Canberra Times
Thursday 13/5/2010 Page: 5
Canberra solar technology company Wizard Power and the ANU's Big Dish project have received a $60 million Commonwealth Government grant to develop a solar power plant in South Australia. The announcement boosts Canberra entrepreneur Tony Robey's long-term vision of a multimillion dollar sophisticated manufacturing industry for Canberra. Announced under the Federal Government's Renewable Energy Development program the grant will help to fund Australia's first commercial concentrating solar power plant and will be the first major deployment in the world for dish technology on this scale.
The Whyalla Solar Oasis will use 300 Wizard Power Big Dish solar thermal concentrators to generate 66GWh (GW hour) of electricity each year; enough to power more than 9500 Australian homes and reduce greenhouse gasses by 60,000 tonnes a year, the equivalent of taking 17,000 cars off Australian roads each year.
Mr Robey, Wizard Power's principal, said this was the company's first commercial project. Other members of the Solar Oasis consortium are NP Power, Sustainable Power Partners and Lycopodium. "Think how many businesses start with a first commercial project of $230 million. It's a wonderful thing for us, for the ANU, for the preceding research they have done and a big thing for the ACT that it has come out of here." The Australian National University's Big Dish is four times the size of any other dish, with unique mirrors and can reach temperatures of more than 2000 degrees Celsius.
Mr Robey said the project would not only deliver clean, renewable energy, it would recognise world leading technology which had been researched, developed and commercialised in Australia. Later this year Wizard Power will release details of a high-tech factory in Canberra capable of turning out $20 million worth of mirrors in a year.
Mr Robey said the company had been exploring solar projects abroad, including in India which was offering attractive feed-in tariff incentives and had priced a 300MW plant, 10 times the size of the Whyalla project.
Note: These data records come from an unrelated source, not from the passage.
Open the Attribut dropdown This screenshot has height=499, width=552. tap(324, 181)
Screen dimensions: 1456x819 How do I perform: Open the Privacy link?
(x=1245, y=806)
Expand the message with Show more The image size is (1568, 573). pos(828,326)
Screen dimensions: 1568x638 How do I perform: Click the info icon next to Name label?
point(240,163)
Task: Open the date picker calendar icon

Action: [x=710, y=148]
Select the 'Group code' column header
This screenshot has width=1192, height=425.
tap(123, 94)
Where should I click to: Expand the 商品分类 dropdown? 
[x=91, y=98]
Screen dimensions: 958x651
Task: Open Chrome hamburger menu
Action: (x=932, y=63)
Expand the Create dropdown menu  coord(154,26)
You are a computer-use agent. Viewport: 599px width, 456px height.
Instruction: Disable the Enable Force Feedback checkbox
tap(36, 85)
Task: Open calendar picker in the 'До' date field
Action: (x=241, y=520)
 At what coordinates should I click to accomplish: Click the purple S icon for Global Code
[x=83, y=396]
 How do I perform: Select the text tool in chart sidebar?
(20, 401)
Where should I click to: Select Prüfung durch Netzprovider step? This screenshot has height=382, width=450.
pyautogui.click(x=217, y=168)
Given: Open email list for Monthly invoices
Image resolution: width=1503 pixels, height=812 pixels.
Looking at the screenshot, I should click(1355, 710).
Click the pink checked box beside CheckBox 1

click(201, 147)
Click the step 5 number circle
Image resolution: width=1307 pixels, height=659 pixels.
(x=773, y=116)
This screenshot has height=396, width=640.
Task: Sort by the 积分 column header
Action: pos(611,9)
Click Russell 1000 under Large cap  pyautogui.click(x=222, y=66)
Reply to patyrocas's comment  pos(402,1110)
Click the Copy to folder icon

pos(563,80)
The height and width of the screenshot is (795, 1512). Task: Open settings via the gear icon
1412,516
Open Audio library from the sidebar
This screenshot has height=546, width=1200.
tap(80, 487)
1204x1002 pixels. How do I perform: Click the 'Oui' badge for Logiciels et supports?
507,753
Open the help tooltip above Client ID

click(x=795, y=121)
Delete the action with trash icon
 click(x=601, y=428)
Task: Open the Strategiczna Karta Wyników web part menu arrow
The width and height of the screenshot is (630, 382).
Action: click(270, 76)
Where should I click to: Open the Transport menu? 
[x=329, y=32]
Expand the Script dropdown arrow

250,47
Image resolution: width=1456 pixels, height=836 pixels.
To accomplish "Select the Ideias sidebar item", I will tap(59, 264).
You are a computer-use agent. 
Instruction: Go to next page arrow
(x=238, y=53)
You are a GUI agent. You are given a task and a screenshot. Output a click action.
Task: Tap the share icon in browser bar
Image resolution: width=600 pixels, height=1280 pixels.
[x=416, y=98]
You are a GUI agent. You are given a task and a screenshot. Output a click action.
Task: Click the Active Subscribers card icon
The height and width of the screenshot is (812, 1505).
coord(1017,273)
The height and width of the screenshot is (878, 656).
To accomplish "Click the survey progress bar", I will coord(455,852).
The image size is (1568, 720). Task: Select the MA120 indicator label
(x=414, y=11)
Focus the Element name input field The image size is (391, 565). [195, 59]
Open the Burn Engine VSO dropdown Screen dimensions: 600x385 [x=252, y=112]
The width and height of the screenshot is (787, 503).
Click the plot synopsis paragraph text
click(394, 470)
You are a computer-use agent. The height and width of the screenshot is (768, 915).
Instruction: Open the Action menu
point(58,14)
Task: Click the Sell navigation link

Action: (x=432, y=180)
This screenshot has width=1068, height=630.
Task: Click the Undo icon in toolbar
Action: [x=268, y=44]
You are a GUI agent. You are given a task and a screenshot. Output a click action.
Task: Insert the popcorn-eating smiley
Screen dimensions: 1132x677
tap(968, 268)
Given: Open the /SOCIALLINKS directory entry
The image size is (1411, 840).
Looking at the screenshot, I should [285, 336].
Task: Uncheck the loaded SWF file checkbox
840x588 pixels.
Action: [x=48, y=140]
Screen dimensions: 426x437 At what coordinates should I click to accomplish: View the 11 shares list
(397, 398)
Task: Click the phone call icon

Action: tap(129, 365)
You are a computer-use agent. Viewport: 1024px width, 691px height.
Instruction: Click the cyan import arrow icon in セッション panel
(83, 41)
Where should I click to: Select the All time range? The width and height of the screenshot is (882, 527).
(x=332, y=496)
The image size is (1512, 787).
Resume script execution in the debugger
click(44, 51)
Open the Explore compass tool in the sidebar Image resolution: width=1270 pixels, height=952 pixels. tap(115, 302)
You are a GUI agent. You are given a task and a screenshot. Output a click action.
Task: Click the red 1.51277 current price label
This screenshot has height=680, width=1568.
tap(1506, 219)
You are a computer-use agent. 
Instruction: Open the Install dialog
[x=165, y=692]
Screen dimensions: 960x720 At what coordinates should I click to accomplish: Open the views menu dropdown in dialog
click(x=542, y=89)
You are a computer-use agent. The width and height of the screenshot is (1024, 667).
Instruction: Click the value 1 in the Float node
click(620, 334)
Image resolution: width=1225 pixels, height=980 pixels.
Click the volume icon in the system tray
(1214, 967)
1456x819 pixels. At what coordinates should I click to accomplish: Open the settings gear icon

The technology had more applications than solar energy which was attracting attention from potential international partners.
Head of the ANU's Solar Thermal Group Associate Professor Keith Lovegrove, said funding contained in Tuesday's budget would also help to solve one of the greatest obstacles to base-load solar power generation, storing heat to use during peak periods. "This new technology will look at things like can we use phase-change materials, can we use molten salts, can we use solids, and how can we take temperatures of 800 degrees at the concentrator and store that in the ground?" Professor Lovegrove said.
While Spanish solar plants were already using and storing heat for energy generation, the ANU developed systems to be installed at Whyalla worked at double the temperature, potentially increasing the efficiency of the plant and lowering its operating costs. The ANU also received funding for several other renewable energy projects in the budget, including $4.95 million toward research into next-generation solar cells and $4 million for a joint project with the CSIRC) developing advanced solar thermal energy storage technology.